Host: Michael Overton
Synopsis:
Perhaps no field will be more heavily impacted by quantum computers than cryptography. Quantum computers have the potential to break many of today’s cryptosystems, which makes it crucial to develop new ways of protecting against quantum attacks. At the same time, quantum computers open the door to new cryptographic protocols, which leverage quantum-mechanical phenomena to achieve ends that are impossible classically.
In this talk, I will discuss my work in quantum cryptography, which includes:
(1) proving the quantum security of foundational cryptographic protocols via a new technique called “quantum rewinding”, (2) introducing commitments to quantum states, a versatile tool that gives rise to powerful quantum cryptographic protocols, and (3) a lower bound indicating that breaking quantum cryptography might be harder than computing any function.

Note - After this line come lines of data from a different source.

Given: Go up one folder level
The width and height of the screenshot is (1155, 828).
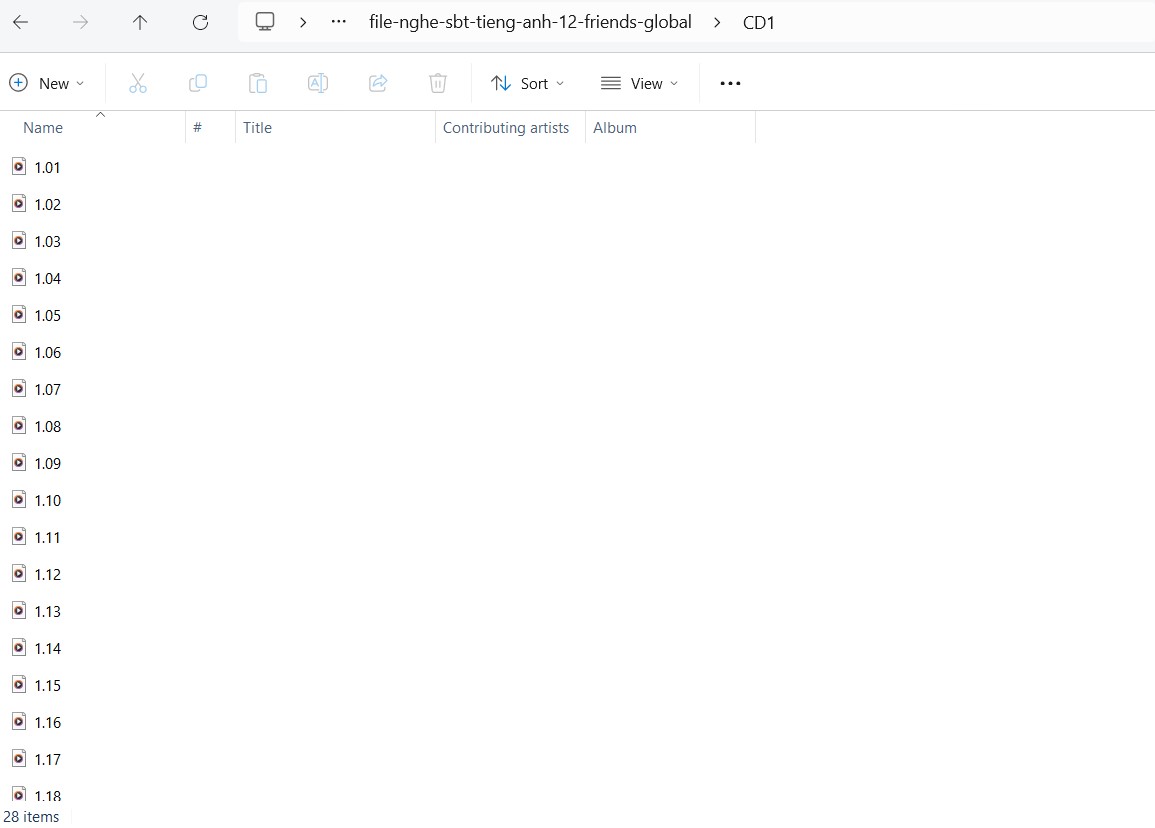Looking at the screenshot, I should pyautogui.click(x=140, y=22).
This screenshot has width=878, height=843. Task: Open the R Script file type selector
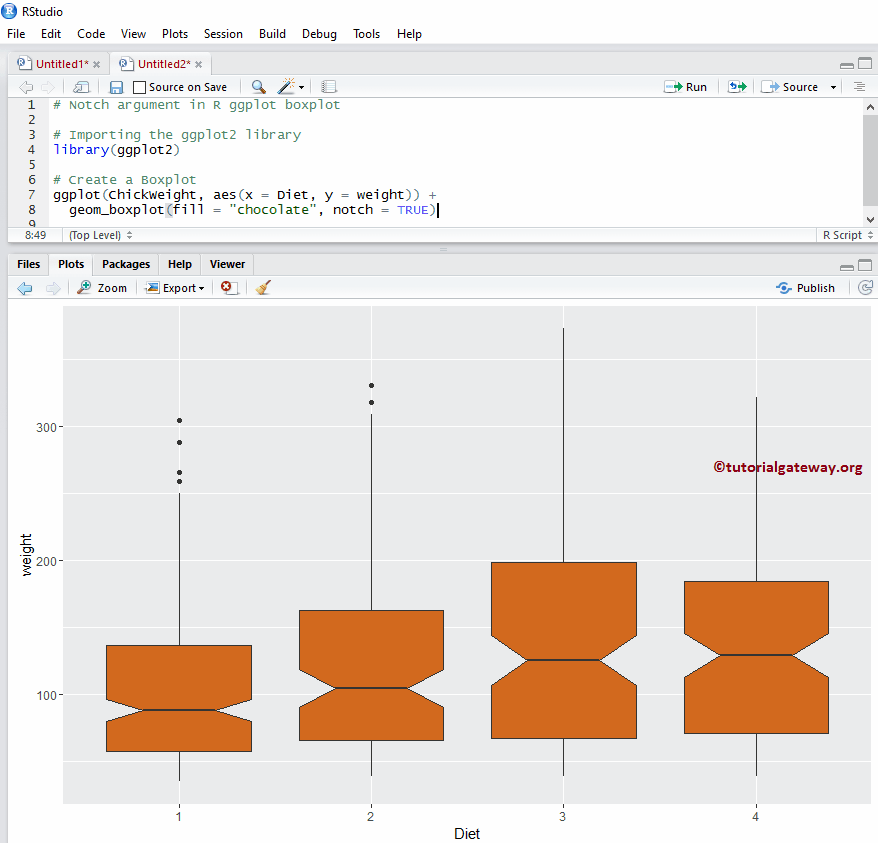[847, 235]
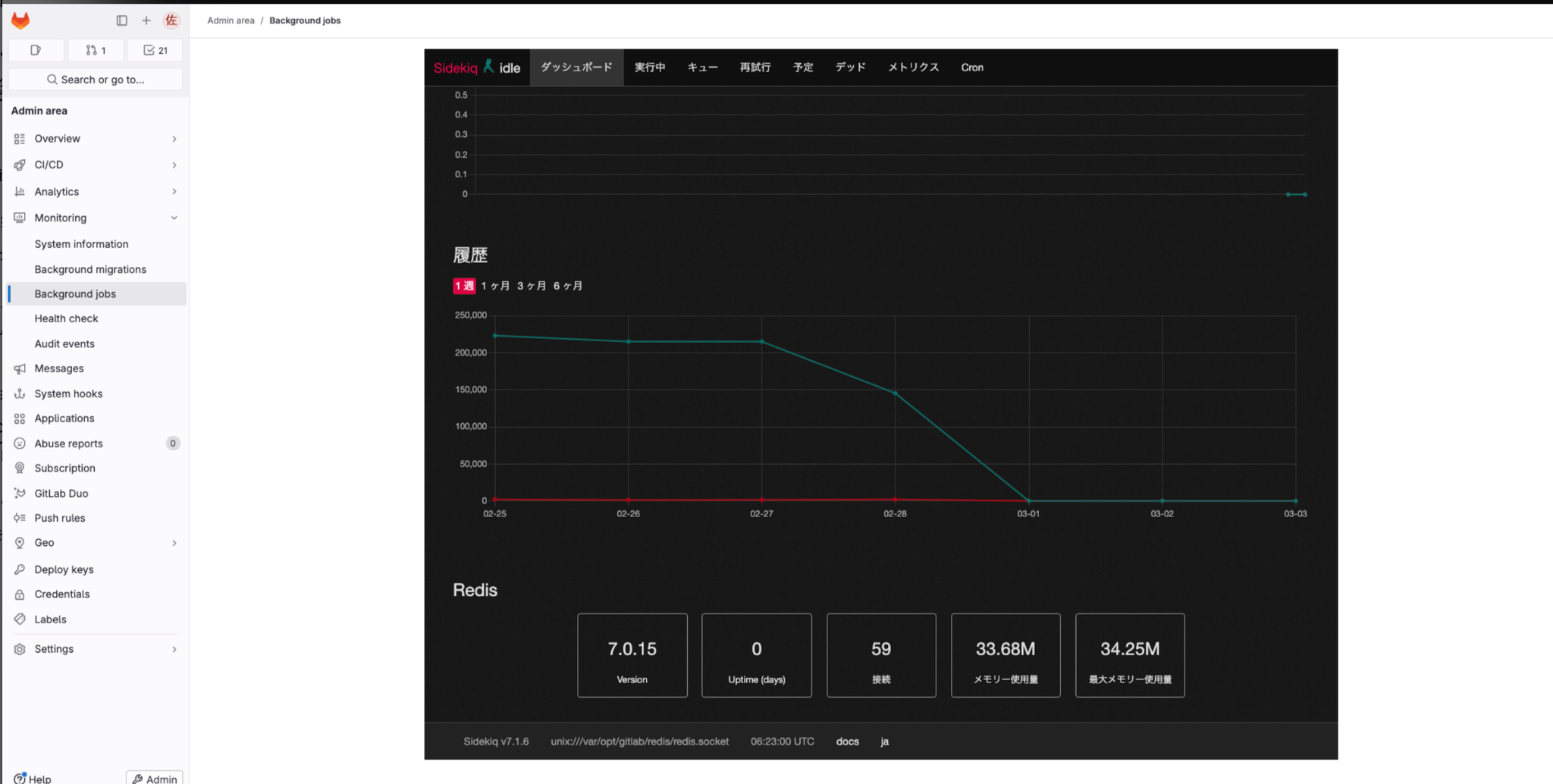1553x784 pixels.
Task: Click the 02-28 data point on history chart
Action: click(896, 394)
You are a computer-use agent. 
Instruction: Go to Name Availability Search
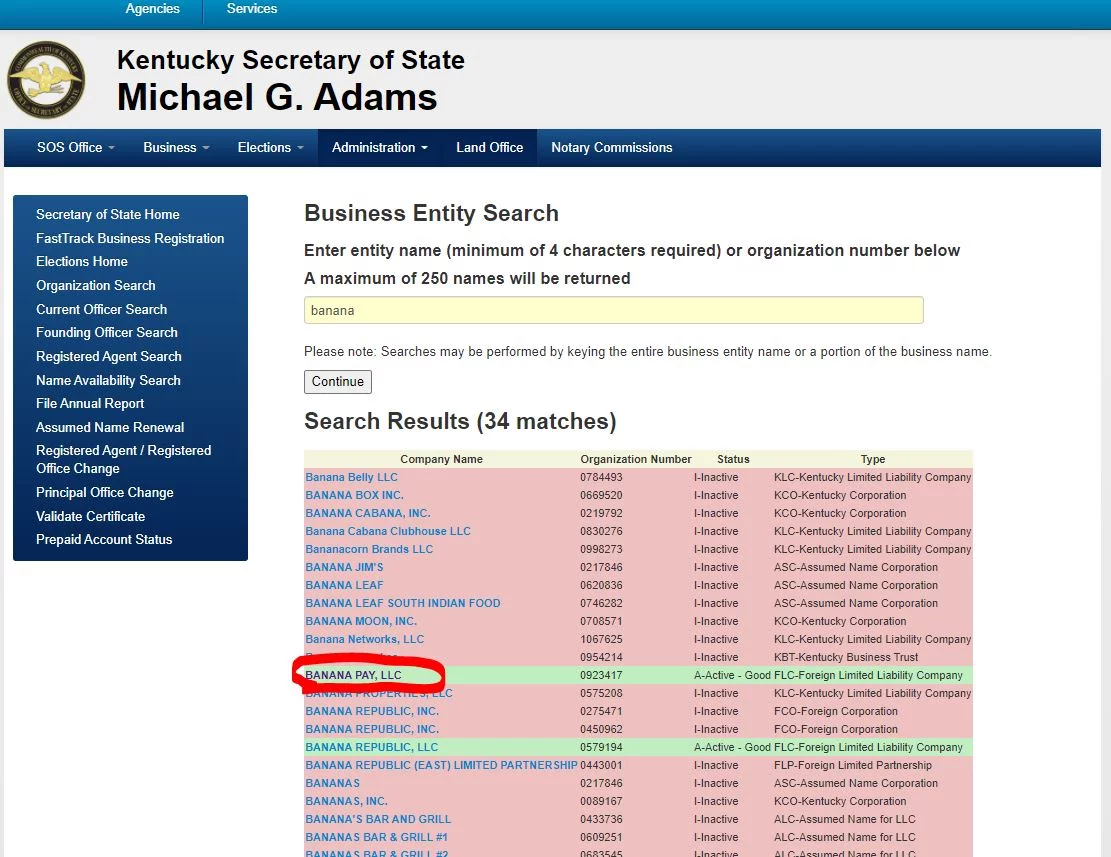tap(108, 380)
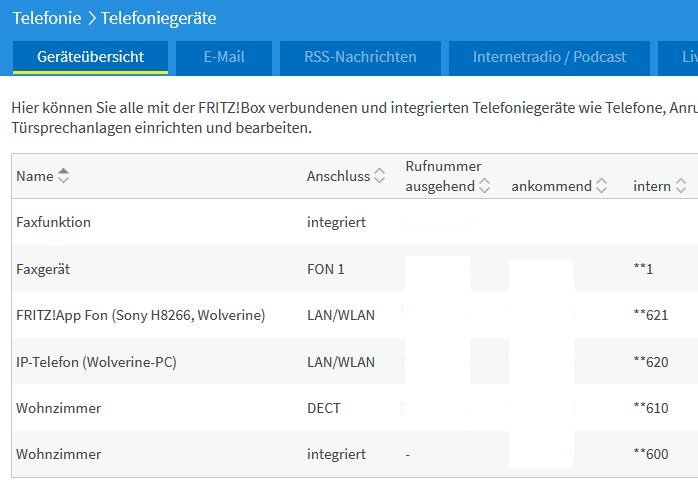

I will also highlight a fascinating connection between quantum cryptography and physics, namely that commitments to quantum states precisely capture the main computational task in the AMPS firewall paradox.
Speaker Bio:
Fermi Ma is a Simons-Berkeley Postdoctoral Fellow hosted by Umesh Vazirani. He received his PhD from Princeton, where he was advised by Mark Zhandry. His research focuses on quantum computational hardness, and its implications for the foundations of cryptography, the theory of computation, and fundamental physics.
Notes:
In-person attendance only available to those with active NYU ID cards.